DISCORD BRAKERS [ 5 ]

   2015年11月13日  

もう一人の自分は「イケメン騎士」で「魔法剣士」で「ハチミツ愛好家」!?

───イケメン騎士とその仲間たちと共に、音律魔法で「調律」された世界から飛び出した、三つの宝玉を回収せよ!
 

割とイケメン、更に最強。でも救いようのないハチミツ愛好家…な能天気なキラのペースに引きずられつつ、異次元世界「ルーン王国」から流星となって表れた三つの宝玉を探すため、藤崎奏は「もう一人の自分」こと、キラ=ウォルダーと共に宝玉回収に動き出す。

 

「……本当に大丈夫なんでしょうね!?」
「奏は疑い深いな。大丈夫、何の問題もない」
 

 キラと二人、成り行きというか半ば強制的に家に帰ってきた奏は、玄関を開ける前に再びキラに念を押していた。

 キラは、「自分は少し前から事情があって世話になっている遠い親戚」という魔法を家族にかけたとは言っている。

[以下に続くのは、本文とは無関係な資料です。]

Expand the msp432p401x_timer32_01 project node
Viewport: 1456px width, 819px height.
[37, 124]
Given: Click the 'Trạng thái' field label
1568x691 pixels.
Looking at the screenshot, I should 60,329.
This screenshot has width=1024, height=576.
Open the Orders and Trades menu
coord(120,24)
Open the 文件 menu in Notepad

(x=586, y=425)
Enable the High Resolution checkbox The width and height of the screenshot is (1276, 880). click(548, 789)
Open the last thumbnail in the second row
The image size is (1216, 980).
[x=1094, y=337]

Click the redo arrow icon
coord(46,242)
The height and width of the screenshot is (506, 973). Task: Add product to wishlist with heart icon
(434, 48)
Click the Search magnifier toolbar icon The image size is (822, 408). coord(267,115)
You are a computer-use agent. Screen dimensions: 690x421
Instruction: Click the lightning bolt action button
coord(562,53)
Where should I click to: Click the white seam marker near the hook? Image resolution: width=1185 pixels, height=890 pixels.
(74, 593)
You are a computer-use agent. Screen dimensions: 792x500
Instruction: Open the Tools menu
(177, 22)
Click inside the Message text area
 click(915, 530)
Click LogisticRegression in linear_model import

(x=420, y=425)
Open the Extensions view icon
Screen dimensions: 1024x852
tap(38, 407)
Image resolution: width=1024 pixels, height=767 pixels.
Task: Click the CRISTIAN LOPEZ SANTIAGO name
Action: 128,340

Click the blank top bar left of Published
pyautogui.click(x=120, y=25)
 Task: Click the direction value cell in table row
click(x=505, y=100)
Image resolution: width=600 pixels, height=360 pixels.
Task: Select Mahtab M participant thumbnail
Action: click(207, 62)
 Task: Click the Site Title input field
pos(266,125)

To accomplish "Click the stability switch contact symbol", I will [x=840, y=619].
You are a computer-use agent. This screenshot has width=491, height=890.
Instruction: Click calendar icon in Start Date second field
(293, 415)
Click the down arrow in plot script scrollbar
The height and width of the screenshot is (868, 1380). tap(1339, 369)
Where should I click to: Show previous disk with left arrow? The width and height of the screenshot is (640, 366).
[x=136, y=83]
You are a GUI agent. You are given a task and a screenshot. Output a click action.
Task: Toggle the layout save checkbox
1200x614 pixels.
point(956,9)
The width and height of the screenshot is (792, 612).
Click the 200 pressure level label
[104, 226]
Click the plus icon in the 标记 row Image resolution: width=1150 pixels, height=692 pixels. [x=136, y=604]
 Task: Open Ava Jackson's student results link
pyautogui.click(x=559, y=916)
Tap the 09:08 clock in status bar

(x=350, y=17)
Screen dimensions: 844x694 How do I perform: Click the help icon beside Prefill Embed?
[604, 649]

 しかし、そんな事を手放しで信じられるわけもなく……今まで彼氏もなく、ましてや異性の知り合いを家に招待さえしたことのない奏が、魔法が万が一かかっていなかった状態でいきなりそれをしようものなら、両親は卒倒するのではなかろうか?
 それに、キラ曰くどんなに彼が「有望で優秀」な騎士で魔法が使えるとしても、人の記憶を操るような魔法かることなどできるのだろうか? いささか、信じがたい状況だ。奏がそんなことを思っていると、

「まあ、心配するな。私は剣の腕も確かだが、魔法の腕も良いのだぞ。なんせ有望で優秀な騎士だからな!」

 羨ましいくらいに単純、そして自意識過剰極まりない。
 奏を悩ましている張本人のくせに、全くそんな感覚がないらしいキラは、悶々としている奏をよそに、なんと勝手に玄関のドアを開けてしまった。

「ちょっ……」
 ま、まだ心の準備が! ……奏がフライングした問題児に慌てて声をかけようとした、丁度その時だった。
 
 

「あら、二人ともお帰りなさい」
 
 

 ……玄関扉の中、奥のリビングに繋がる廊下にたまたま出ていた奏の母・里美が、帰宅した奏達に声をかけてきた。
 

「二人……とも?」
 里美のその声に、奏は思わず身を震わせる。

 ……二人というのは、勿論奏とキラのことだ。
 里美とキラは絶対に、今この瞬間が初対面。だって、奏とてつい先程、キラと出会ったのだから。
 それなのに、全く抵抗なくこの状況を受け入れているということは……
 

「……な? 問題ない」
 実際にキラが魔法をかけた、というのが立証されたということだ。
 目の当たりにした魔法の効力の前に言葉を失う奏の耳に、キラがそっとそう囁いた。

「……そうだけど……」
 とはいえ、頭ではわかっていても、そうそう信じられることではない。複雑な思いで奏がそう呟くと、

「どうしたのよ、奏。あんた何か変よ?」
「え、そ、そう?」
「お母さんがあんたとキラ君を迎えるのが、そんなにビックリすること? 初対面でもあるまいし」
 里美はそう言いながら笑っていた。
 

 ……いや、初対面ですけど?
 

 言いたい。突っ込みたい。今すぐ全てを明かしてやりたい。
 欲望の三段活用を披露したい気持ちに駆られる奏である。だがそんな奏を余所に、

「キラ君、本当にいつもごめんねー、奏の面倒みてもらって。この子頼りないし大変でしょう?」
「いや、もう慣れたので大丈夫」
「優しいわね、キラ君は」
「いやあ、それほどでも」

 何故か、奏そっちのけでキラとお母さんは和やかな会話を交わしていた。更に、

「それより奏、あんた先にお風呂に入っちゃいなさいよ? キラ君、奏の次に入ってね。そうしたらご飯にしましょ」
「母上殿、いつもすまない」

 そんな里美に対し、何故かキラが笑顔でそう返す。

 ……何故、あんたが勝手に「母上殿」とか言う。というより、何故あんたが謝る!

「ちょっとキラ!」
 理不尽なこの状況に、流石に奏が突っかかろうとするも、

「奏、キラ君はただでさえ慣れない生活で気も使うし、疲れているのよ? 一番風呂に入りたいんだったら、後に待っている人のことを考えて早く入ってあげなさいよ」
 里美はそんな奏を抑え、「いつもごめんね、キラ君」と、何故かキラの肩を持ちながら、リビングへと消えていった。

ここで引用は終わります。